Arlene Anderson, the only Latina member of the Ogden school board and one of the organizers of last Saturday’s Día de los Muertos event at Ben Lomond High School, echoed that. The Ben Lomond event, which featured traditional Mexican music and dancing, a performance by SuenaTron, student art and more, was meant to help the Latino community develop a sense of belonging. California-based SuenaTron, which performs popteño music, is comprised of second-generation immigrants from Mexico.

“We all matter,” Anderson said.

Indeed, as Latino numbers surge, particularly in Ogden, the organizers of the varied activities are thrilled — the events help raise the profile of the population more to a level commensurate with its size and impact here.

“They’ve helped form and build the community,” said Montoya, a fourth-generation Mexican-American.
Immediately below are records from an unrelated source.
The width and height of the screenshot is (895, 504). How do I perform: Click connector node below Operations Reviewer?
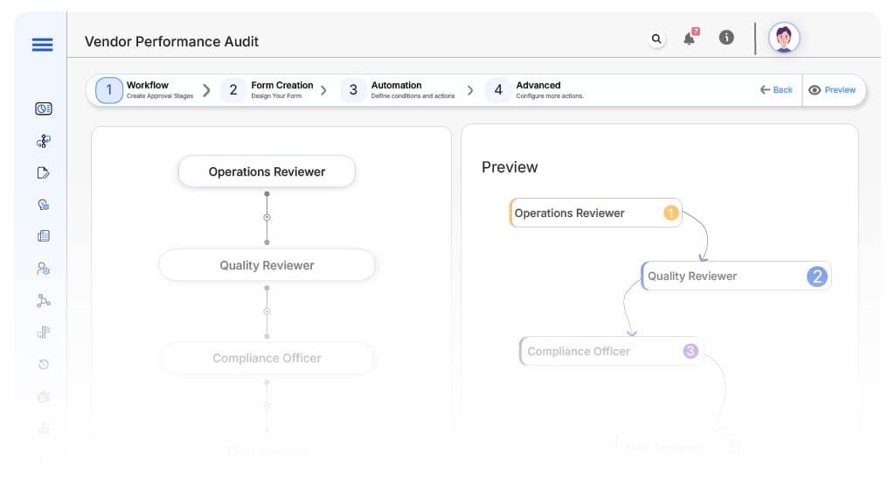(267, 217)
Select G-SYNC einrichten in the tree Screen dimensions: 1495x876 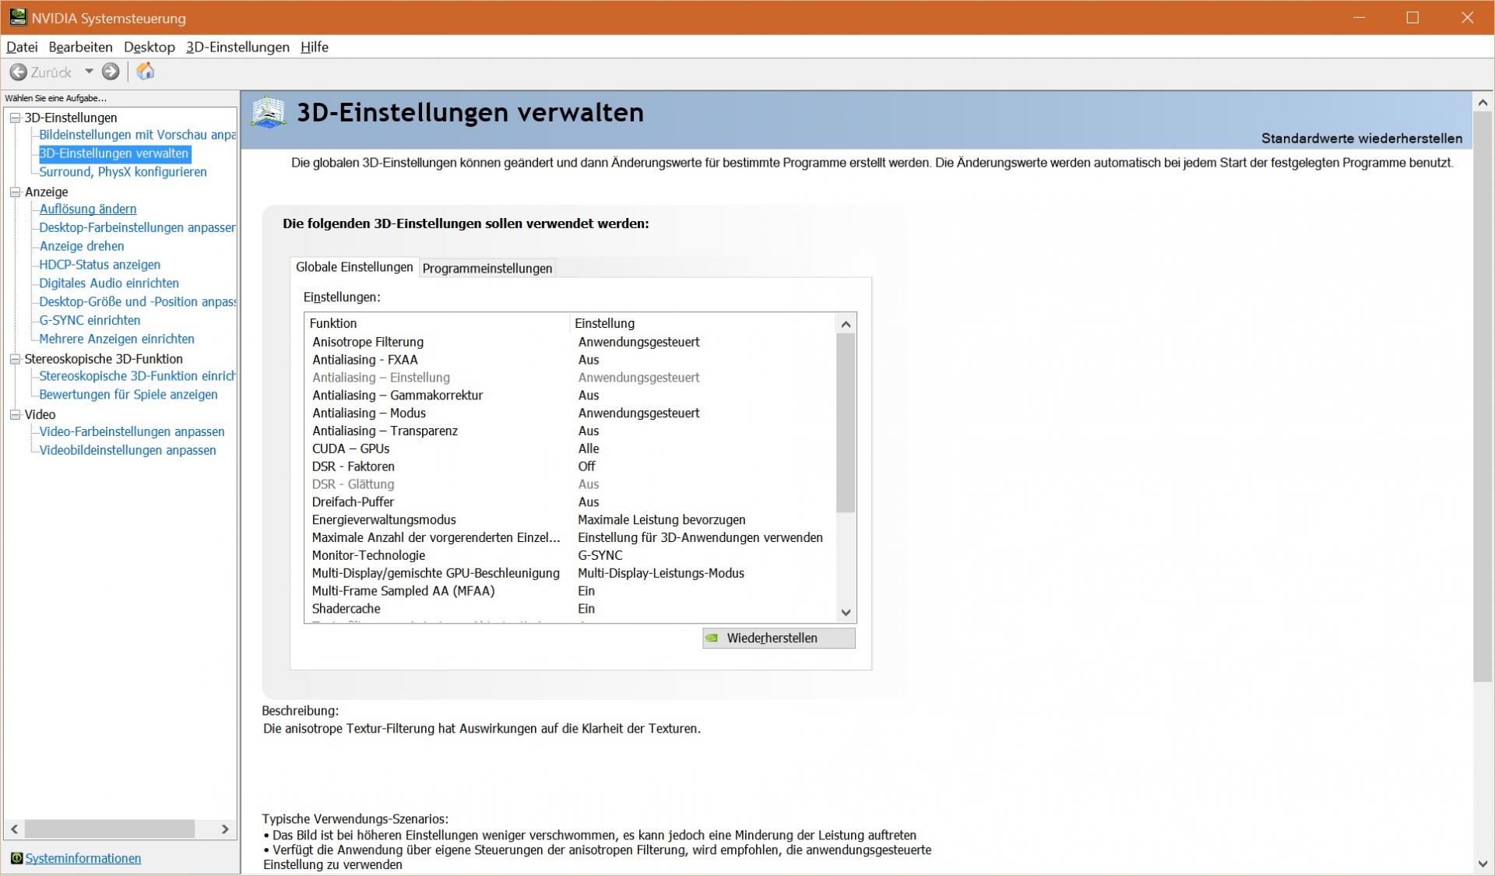click(x=90, y=320)
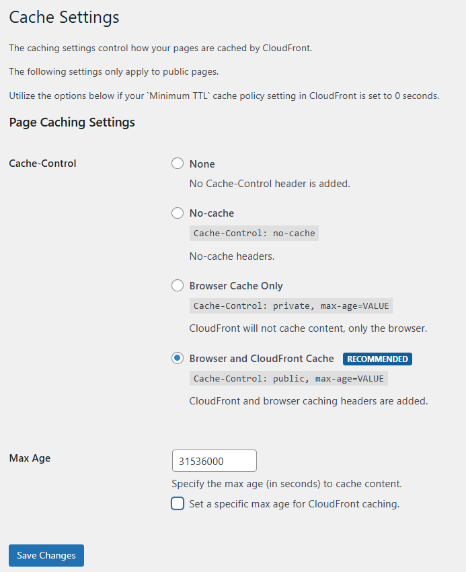Viewport: 466px width, 572px height.
Task: Enable specific max age for CloudFront caching
Action: click(x=177, y=503)
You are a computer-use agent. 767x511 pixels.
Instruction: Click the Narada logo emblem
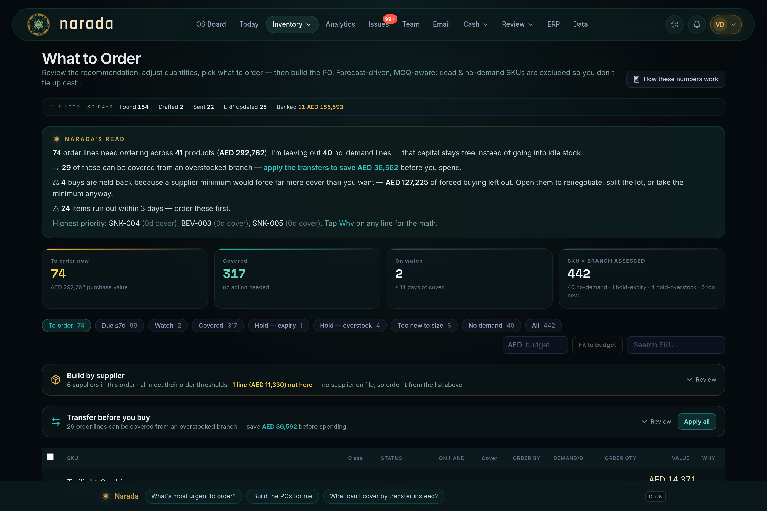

Latinos account for 32% of Ogden’s 87,000 inhabitants as of last year, according to U.S. Census Bureau estimates, and 18.8% of the county’s 267,000 residents.

Such events, Alejandre goes on, shouldn’t occur only around the time of National Hispanic Heritage Month, timed to coincide with the independence celebrations of many Latin American countries between Sept. 15-18. “We need to have them at other times of the year,” he said.

Día de los Muertos, or Day of the Dead, is typically celebrated Nov. 1-2 and is meant to remember and honor loved ones who have passed on, according to the Mexican Museum of San Francisco, California. It is particularly common in Mexico and among Mexican-Americans, though it is also practiced to a lesser degree in some Central American nations.

“It’s extremely important for me,” said Anderson, noting the Mexican roots of her parents. “It’s a celebration, not a mourning.”